[ExI] roboburgers to go
spike66 at att.net
Thu Sep 26 01:37:39 UTC 2013
From: extropy-chat-bounces at lists.extropy.org
[mailto:extropy-chat-bounces at lists.extropy.org] On Behalf Of John Grigg
Sent: Wednesday, September 25, 2013 5:56 PM
To: ExI chat list
Subject: Re: [ExI] roboburgers to go
>>.Key: make the robo-burgers to where we can watch it being made and
noooobody visibly working anything, runs >24/7 and isn't it so easy to
imagine, HEY HOMELESS GUY, come on over here, I'll buy you a burger just to
>watch this marvelous thing run.
>.And then, when A.I. replaces many many jobs in the American economy, even
engineering jobs, then you Spike, get to be the homeless guy! lol Well,
except that you are working/retired, have a wife who also is an engineer,
and I'm sure you have your money carefully invested. But the younger
generations of white collar workers may not be so fortunate...
I do hear ya Johnny. It was insensitive of me to suggest making a
commercial about a homeless guy getting robo-burgers. Good advertising is
edgy stuff. The ad guys consider it a success if they offend about 5% of
the audience. You can imagine playing the above ad on an outlet such as
(what's that music video thing that you young guys watch?) MTV. That
station is viewed by a crowd that is hard to offend.
I think I went off on a tangent: advertising rather than your point:
robo-burger will eliminate low-end jobs. Here's the scoop John: my job was
eliminated by technology as well, and it was my own fault. I invested years
into learning a bunch of controls techniques that were perfectly suited for
software. Matlab and Simulink can do everything I did and a lot more, it
never gets tired, it doesn't ask for raises. Shelly's job has a half-life I
would now estimate in months at best, for all the same reasons. Our fault:
we should have foreseen that our specialized knowledge could be automated.
>.Spike, be grateful for the many things the universe blessed you with,
because many people do not get the brain power, health, loving family, or
good birth year, that you received. The nameless homeless guy you mention,
was probably not nearly as blessed, despite whatever bad decisions he may
have made in his life.
I do hear you, my youthful companion.
>.And as for everyone saying, "Kickstarter!!!" "Let's get rich!!!" I
suspect the big corporations/franchises are not going to need your money as
they automate themselves. And I bet venture capitalists have already poured
tons of money into robotics companies with the goal of automating fast food
Ja, that automated restaurant thing is still cool though. I will eat there,
even if some big evil corporation is making a buttload of money while the
human former-burger flippers are turned out of one of the lowest-end jobs
our technologically advanced society can imagine. I don't have the answers
to that. My own memories of working in one of those places is of unbroken
misery, and I had the best job in the place. As soon as I got a chance to
do beekeeping, I jumped on that like a ton of linemen on a loose football
and never looked back. I did roofing in Florida in the summertime; even
that job was better than fast food, oy vey.

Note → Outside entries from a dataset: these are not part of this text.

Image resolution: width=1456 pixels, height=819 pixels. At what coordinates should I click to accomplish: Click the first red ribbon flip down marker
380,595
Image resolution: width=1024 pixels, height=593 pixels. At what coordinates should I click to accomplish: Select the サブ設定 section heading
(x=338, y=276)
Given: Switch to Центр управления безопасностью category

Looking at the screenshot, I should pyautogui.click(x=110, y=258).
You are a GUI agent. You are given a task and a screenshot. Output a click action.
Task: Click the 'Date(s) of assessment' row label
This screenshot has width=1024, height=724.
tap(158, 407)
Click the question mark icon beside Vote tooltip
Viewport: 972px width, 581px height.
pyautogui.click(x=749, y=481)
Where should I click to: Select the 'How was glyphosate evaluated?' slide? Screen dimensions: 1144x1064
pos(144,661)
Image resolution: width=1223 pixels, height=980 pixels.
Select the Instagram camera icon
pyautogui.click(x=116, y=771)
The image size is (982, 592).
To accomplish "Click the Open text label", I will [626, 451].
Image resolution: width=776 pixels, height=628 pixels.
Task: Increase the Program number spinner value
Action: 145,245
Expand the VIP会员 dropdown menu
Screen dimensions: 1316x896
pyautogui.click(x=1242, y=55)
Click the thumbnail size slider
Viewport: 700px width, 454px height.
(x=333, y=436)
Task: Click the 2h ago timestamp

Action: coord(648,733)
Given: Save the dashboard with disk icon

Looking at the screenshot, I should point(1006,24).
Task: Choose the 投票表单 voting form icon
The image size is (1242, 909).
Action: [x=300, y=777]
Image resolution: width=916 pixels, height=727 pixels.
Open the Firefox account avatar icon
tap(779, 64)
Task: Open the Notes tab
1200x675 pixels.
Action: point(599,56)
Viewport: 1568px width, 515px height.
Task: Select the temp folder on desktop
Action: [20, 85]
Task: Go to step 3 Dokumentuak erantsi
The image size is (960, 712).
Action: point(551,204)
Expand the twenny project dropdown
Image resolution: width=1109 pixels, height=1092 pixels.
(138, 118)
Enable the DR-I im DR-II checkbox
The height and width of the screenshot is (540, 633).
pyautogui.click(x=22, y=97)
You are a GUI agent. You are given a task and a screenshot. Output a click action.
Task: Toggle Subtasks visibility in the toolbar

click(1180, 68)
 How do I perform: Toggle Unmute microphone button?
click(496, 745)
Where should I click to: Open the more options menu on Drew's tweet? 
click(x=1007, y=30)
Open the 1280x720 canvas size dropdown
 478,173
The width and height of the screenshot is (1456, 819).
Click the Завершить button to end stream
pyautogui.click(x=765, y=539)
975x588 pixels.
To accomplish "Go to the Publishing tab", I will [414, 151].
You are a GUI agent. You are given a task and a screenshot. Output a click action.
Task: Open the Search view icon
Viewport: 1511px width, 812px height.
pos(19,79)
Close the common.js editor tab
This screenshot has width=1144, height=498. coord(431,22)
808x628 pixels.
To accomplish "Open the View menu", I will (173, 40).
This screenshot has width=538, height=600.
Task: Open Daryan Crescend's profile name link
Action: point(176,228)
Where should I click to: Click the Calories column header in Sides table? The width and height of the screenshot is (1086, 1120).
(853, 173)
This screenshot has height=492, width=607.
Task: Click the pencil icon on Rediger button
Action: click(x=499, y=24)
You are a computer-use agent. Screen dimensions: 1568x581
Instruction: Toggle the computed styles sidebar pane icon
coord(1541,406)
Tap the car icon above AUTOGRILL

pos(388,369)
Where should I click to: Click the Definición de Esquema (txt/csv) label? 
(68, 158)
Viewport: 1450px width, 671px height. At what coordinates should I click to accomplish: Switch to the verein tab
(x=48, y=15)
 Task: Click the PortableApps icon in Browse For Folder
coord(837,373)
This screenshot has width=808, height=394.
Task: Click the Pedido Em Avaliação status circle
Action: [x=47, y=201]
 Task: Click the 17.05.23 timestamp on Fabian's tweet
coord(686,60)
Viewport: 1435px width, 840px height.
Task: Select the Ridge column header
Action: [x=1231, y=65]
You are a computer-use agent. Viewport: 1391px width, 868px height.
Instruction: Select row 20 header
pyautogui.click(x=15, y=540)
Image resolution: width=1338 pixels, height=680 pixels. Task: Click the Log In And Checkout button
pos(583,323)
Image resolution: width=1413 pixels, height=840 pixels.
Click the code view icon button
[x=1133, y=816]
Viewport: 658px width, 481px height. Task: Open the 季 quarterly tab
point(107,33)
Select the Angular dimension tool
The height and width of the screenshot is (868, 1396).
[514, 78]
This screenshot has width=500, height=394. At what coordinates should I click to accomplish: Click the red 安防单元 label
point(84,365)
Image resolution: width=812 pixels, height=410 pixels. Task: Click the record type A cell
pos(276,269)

>.But it's nice to dream.... John
Ja by all means. I have the notion that most factories will be automated
soon, and if so, I have a notion that we may get a lights-out PV factory.
Then I can imagine plenty of young people will be employed installing solar
panels on American rooftops. We can argue energy all we want, but rooftops
everywhere are there, and they can accept solar panels. Even if it isn't
the cheapest energy, it is energy.
We are a species that needs to work. We want to work. So let's work at
that. Why not? Even if we want to argue there is plenty of
oil/coal/natural gas/thorium/pick your favorite, there is little downside to
getting humanity going on building rooftop solar everywhere while we wait
for the other stuff. We want to work, and that's a task.